Due to this, many people remain confused as to whether a business loan can be used for personal reasons or not. The best thing to do is to keep your business and personal finances separate from one another so that you remain out of trouble.
Using your loan for the wrong purpose could get you into a lot of trouble, so we think that the best option is to not even think about using the business loan for anything other than the business itself.
However, if you’re really struggling with personal finance, it can be difficult to follow this rule.
So, if your business is structured as a sole trader and you are considering using the money for personal reasons, make sure that you read your contract carefully, multiple times to protect yourself from getting into trouble with the lender.
Is it easier to get a personal or business loan?
It’s a well-known fact that business loans require you to match a checklist of criteria to ensure that you’re eligible for the loan. You’ll need to pass a credit check as well as a number of other affordability factors.
Some startup businesses find it troublesome to secure a loan when they have a lack of track record or credit history to show the lenders. The trouble is that they cannot gain this without funding, but they cannot access funding without proof that they can pay the money back.
However, there are business loans available for startup businesses so it is not completely unachievable for you to obtain. These tend to be easily accessible for new businesses and entrepreneurs.
Personal loans tend to be much easier to qualify for than business loans. A lender will look at your credit score and income before determining whether you qualify for their loan. This allows you to include more sources of income on your application, such as a 9-to-5 job or property investment.

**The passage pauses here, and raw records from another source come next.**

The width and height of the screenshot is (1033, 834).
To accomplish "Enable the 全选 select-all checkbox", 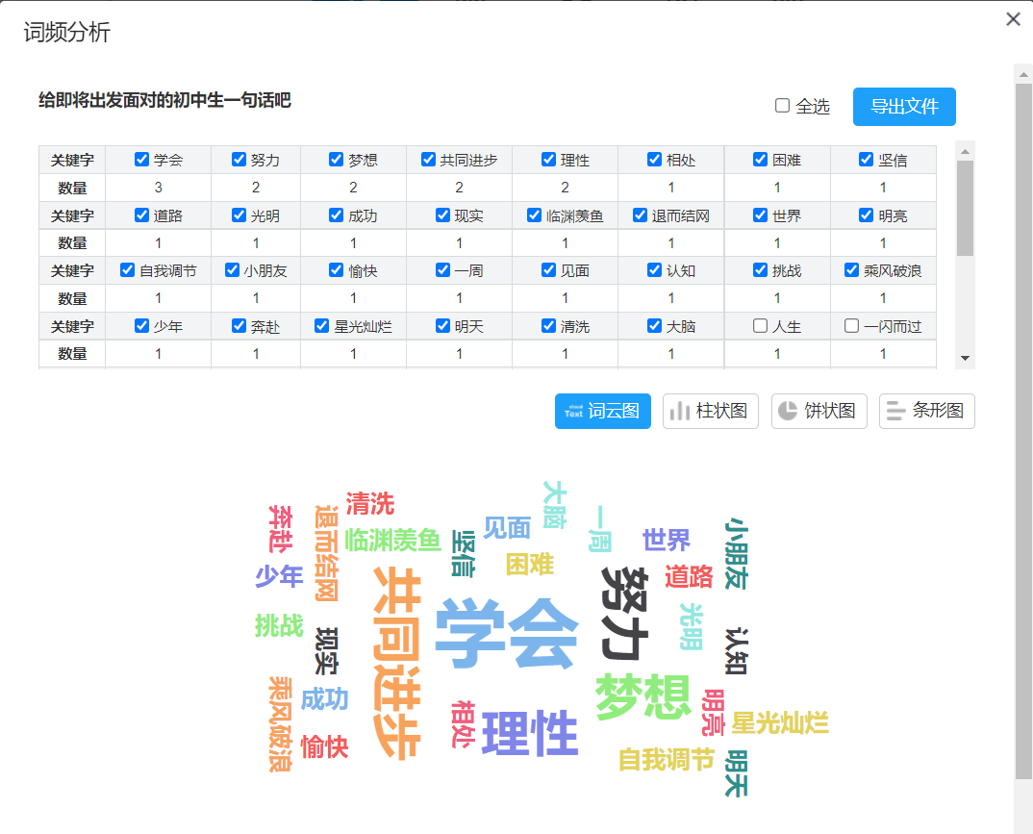I will pos(783,106).
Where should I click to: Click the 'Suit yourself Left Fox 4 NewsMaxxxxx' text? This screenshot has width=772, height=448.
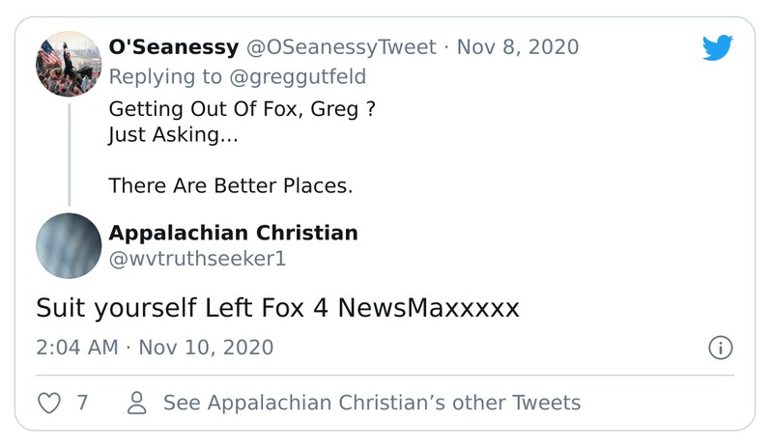tap(278, 308)
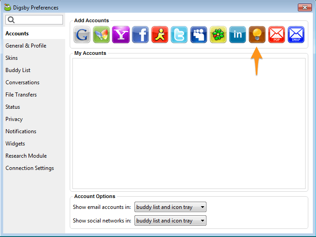Add an ICQ flower account
Image resolution: width=316 pixels, height=237 pixels.
[218, 34]
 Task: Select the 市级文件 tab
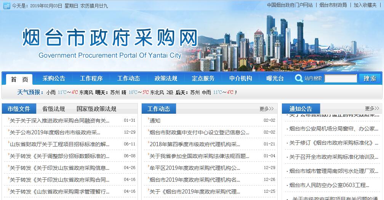click(x=19, y=109)
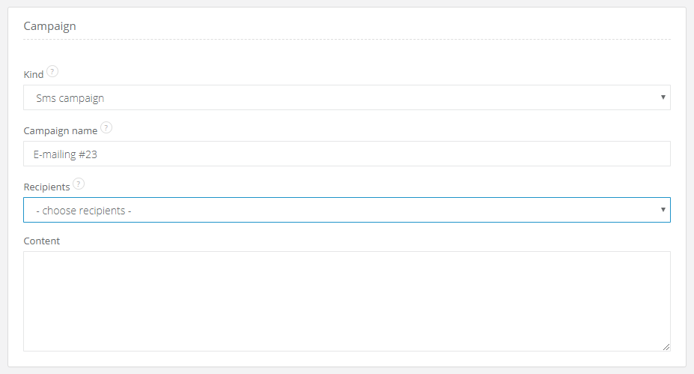Click the "Recipients" field label

tap(46, 187)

These additional sources of income might make the lender more likely to offer you the loan that you’re looking for. You can argue that the personal loan is to supplement your business income rather than being just used for the business itself.
The reason why you might need to have a workaround is that some lenders don’t want to offer you a loan that is going to be used for business purposes when the terms specify that it is for personal use. This is the same for business loans being used for personal use.
Due to this, if you’re opting for a personal loan for business reasons, it’s best to let your lender know beforehand so that you can avoid any legal issues in the future.
As we said before, we believe that it’s best to keep your personal and business finances separate to avoid any issues down the road, but it’s ultimately up to you how much you want to cross this line.
To sum up, a personal loan is easier to obtain because you only have to show the lender your credit history and income, which can be accumulated from numerous different sources to make it look more impressive.
On the other hand, a business loan might require you to show the lender lots more information about the business such as reports on how the business is running.
If you don’t have sufficient data, you’ll find it much harder to obtain a business loan and might even be rejected from your application.
Despite this, there is a startup business loan that you can opt for which seems to be no harder to obtain than a personal loan.
If you’re a startup business, you might even find it easier to apply for the startup business loan than the personal loan as you won’t need to prove to the lender what you’re using the money for.